Any system specification will provide operating temperature limits and many specifications provide noise limits for installed equipment. These two requirements are diametrically opposed. For a chassis to operate at a high ambient temperature, large volumes of air must be moved through the chassis. This requires large fans operating at high speeds that generate noise. The quiet fans won’t move enough air to adequately cool the chassis at high temperatures.
A realistic specification for operating temperature must be determined. Various fan curves can be analyzed to find the fan that will move the right amount of air to keep the chassis within the allowable temperature limits. The fan spec can be checked for noise to find the fan with the lowest noise for a given air flow. This technique will produce a chassis with the lowest generated noise. It is entirely unrealistic to expect an industrial chassis to operate at 120 deg F but only generate 40dB of noise at that temperature. Realistically, the noise limit is for a shirt sleeves environment with the higher operating temperature specified for the infrequent case where the room air conditioning fails and a noisy chassis is not a concern.
|Model 417-MB Chassis||62.5dB|
|Very Loud Noise||80-100dB|
Noise measurement is based on a log scale such that a change of 10dB is a doubling of the perceived noise. One problem is that published noise specifications for various manufacturer’s fans can be misleading, or, at worse, outright marketing garbage. There are standards for measuring noise such as ISO07779 but not all manufacturers follow the standard.

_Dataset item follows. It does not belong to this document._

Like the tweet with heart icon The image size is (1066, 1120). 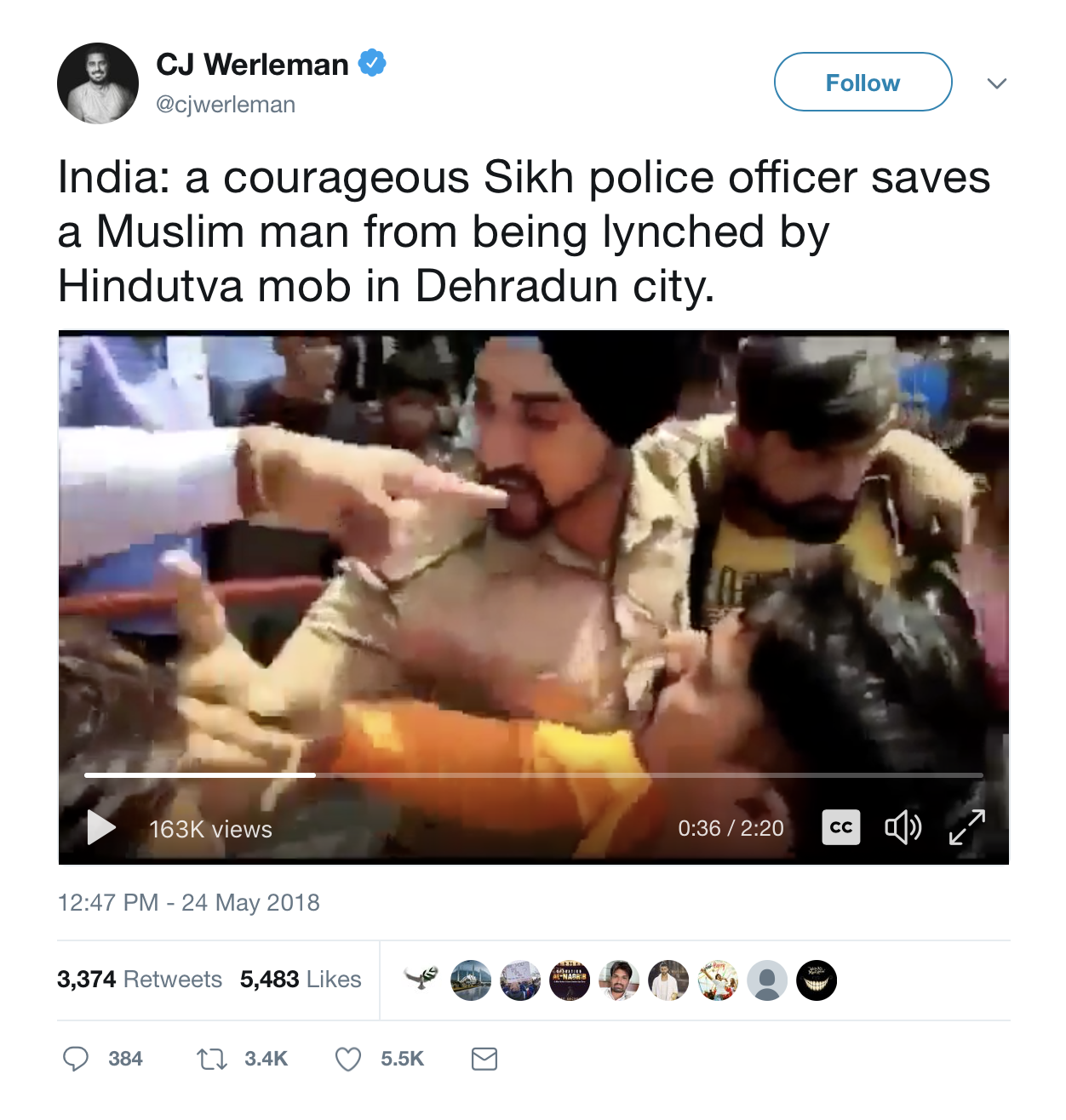347,1059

Chassis noise is generated by the fan blades plus turbulence in the air flow into the fan. Higher speed fans will generate considerably more noise than lower speed fans because of the higher blade speed plus the higher flow rate. A fan with twice the flow will generate much more than twice the perceived noise.
There is a formula for getting a percieved noise comparison between two devices.

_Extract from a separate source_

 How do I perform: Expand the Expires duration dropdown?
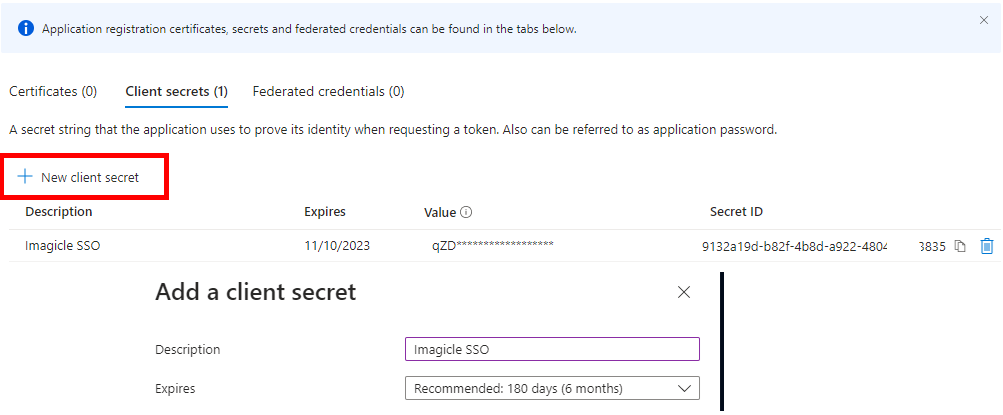[x=552, y=388]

x = bel rating of fan #1 or other component (louder device)
y= bel rating of fan #2
The perceived relative noise level is then defined as:
(3^x)/(3^y) = ratio
For example, if Fan(x) is 40dB (4.0bel) and Fan(y) is 25dB (2.5bel)
(3^4.0)/(3^2.5) = 5.2 or Fan(x) would seem to be 5 times as loud as Fan(y).
Note that a bel equals 10 decibels.
If the temperature specification does require operating at high temperatures, then temperature controlled fans can be used. These fans have the same size and mounting as normal fans, but use a temperature sensing device to reduce the fan speed at low temperatures and increase it at higher temperatures. Thus, at a shirt sleeve temperature, the fan will operate at a low speed, low noise RPM. At high temperatures, the fan speeds up, providing additional cooling, but with increased noise. Some fans have the sensor built into the fan so that as external temperatures rise, fan speed increases. Other fans provide a remotely mounted sensor that can be mounted either at the chassis air outlets or at the hottest location in the chassis. Thus, instead of inferring increased internal temperature, the actual component temperatures can be monitored. A pair of temperature compensated fans provide redundancy with the surviving fan increasing output to make up for the lost cooling and higher temperatures caused by a failed fan.
The fan manufacturers listed in Chassis Plans Manufacturing Documentation Packages offer drop in replacement temperature controlled fans and can help you with a substitution.
8. Fan Failure Detection and Fan Speed Control
Another possible feature in an industrial chassis is fan failure detection and dynamic speed control. Chassis Plans offers standard in their military and industrial computers the SysCool intelligent adaptive fan controller. The SysCool system monitors chassis temperature and fan speed and provides overtemperature and fan failure alarms.
Modulating the fan speed provides multiple benefits. Reducing the fan speed below its highest rated RPM will extend the life of the fan as well as increase service interval times for filter cleaning. Also, a lower fan speed will provide much lower system noise.
The SysCool board monitors fan speed to predict actual or possible fan failure.